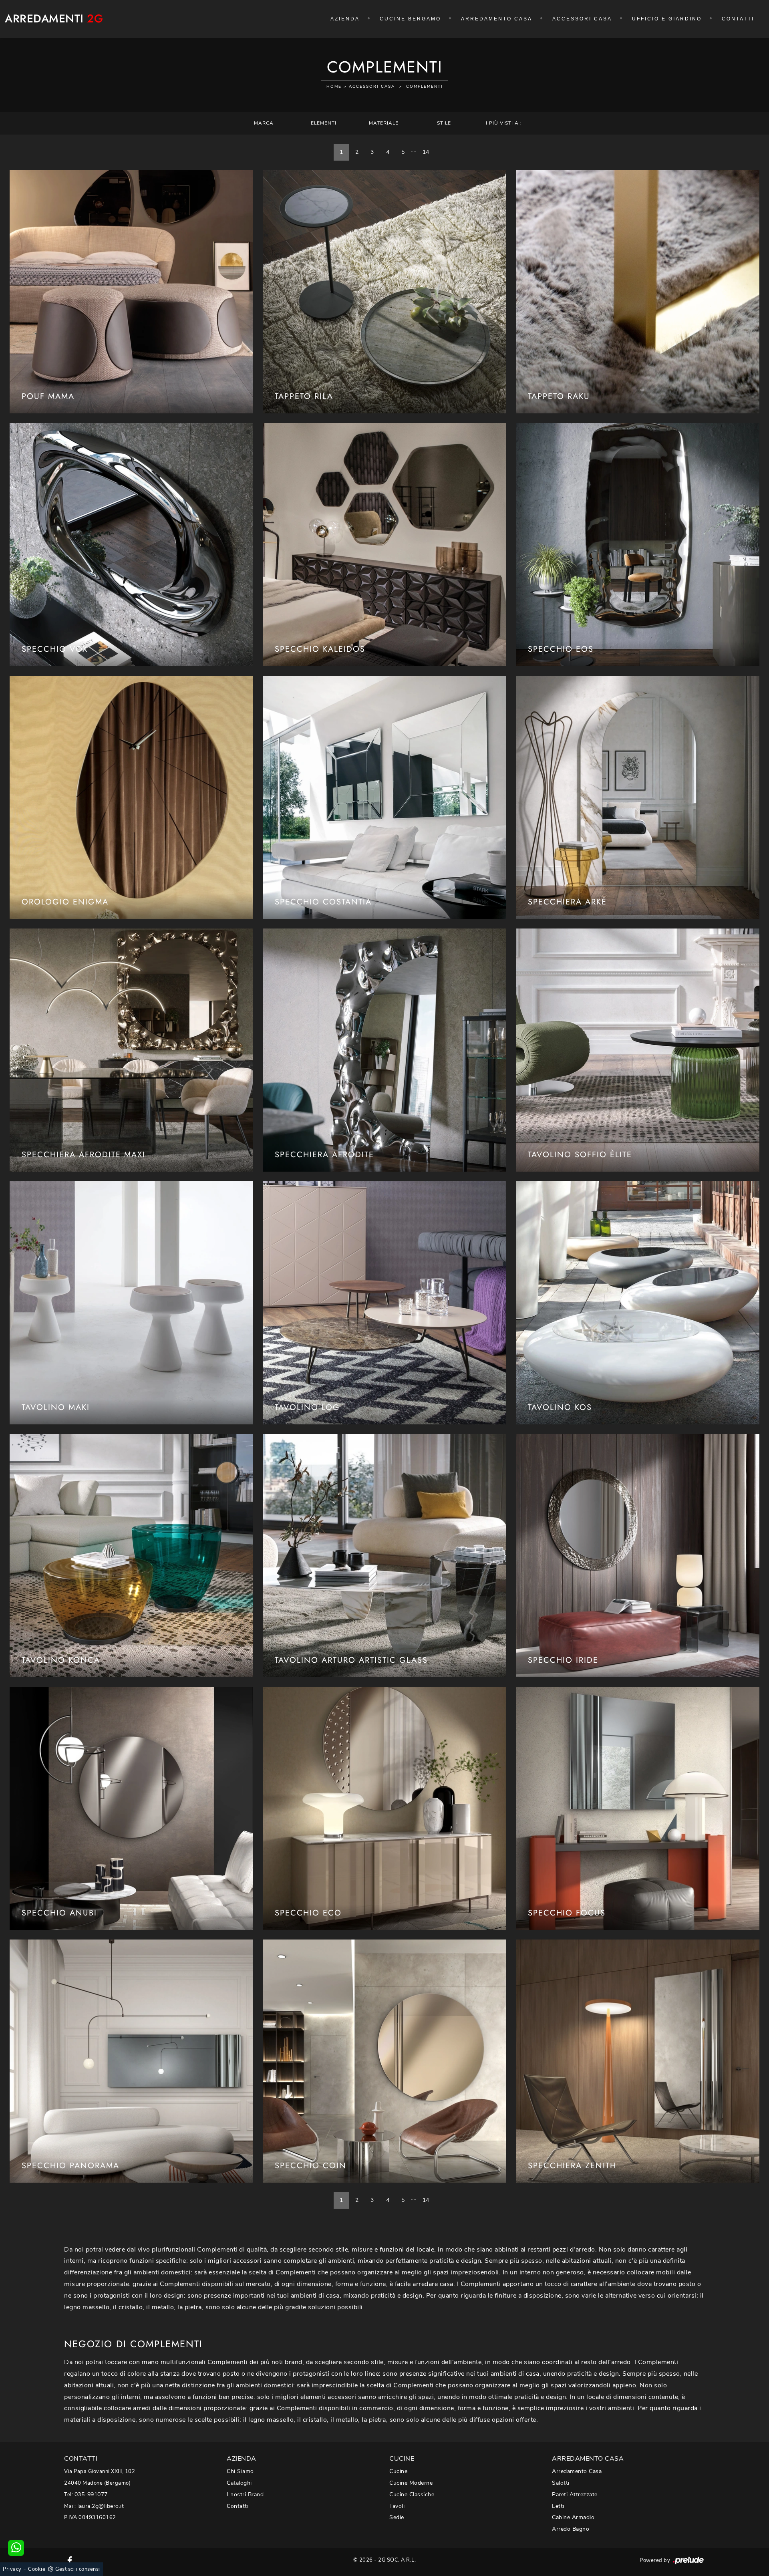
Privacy (12, 2569)
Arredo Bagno (570, 2529)
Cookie (36, 2569)
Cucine (398, 2471)
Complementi (424, 86)
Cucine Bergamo (410, 19)
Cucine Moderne (411, 2483)
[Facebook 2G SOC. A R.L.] (69, 2560)
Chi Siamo (240, 2471)
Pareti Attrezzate (575, 2494)
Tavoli (397, 2506)
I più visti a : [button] (504, 123)
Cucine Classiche (411, 2494)
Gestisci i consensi (77, 2569)
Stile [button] (444, 123)
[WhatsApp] (16, 2548)
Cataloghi (239, 2483)
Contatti (738, 19)
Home (334, 86)
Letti (558, 2506)
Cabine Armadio (573, 2517)
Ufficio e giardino (667, 19)
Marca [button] (264, 123)
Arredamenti (54, 19)
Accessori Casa (582, 19)
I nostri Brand (245, 2494)
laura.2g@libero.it (100, 2506)
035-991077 (91, 2494)
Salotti (561, 2483)
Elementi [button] (323, 123)
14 (426, 152)
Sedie (396, 2517)
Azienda (345, 19)
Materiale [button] (384, 123)
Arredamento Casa (496, 19)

> [Work item]
Wherever the line holding "Complementi (424, 86)" falls in the entries above, copy exactly from it through the line holding "Marca [button] (264, 123)", inclusive, and add nothing.

> [Exercise answer]
Complementi (424, 86)
Cucine Bergamo (410, 19)
Cucine Moderne (411, 2483)
[Facebook 2G SOC. A R.L.] (69, 2560)
Chi Siamo (240, 2471)
Pareti Attrezzate (575, 2494)
Tavoli (397, 2506)
I più visti a : [button] (504, 123)
Cucine Classiche (411, 2494)
Gestisci i consensi (77, 2569)
Stile [button] (444, 123)
[WhatsApp] (16, 2548)
Cataloghi (239, 2483)
Contatti (738, 19)
Home (334, 86)
Letti (558, 2506)
Cabine Armadio (573, 2517)
Ufficio e giardino (667, 19)
Marca [button] (264, 123)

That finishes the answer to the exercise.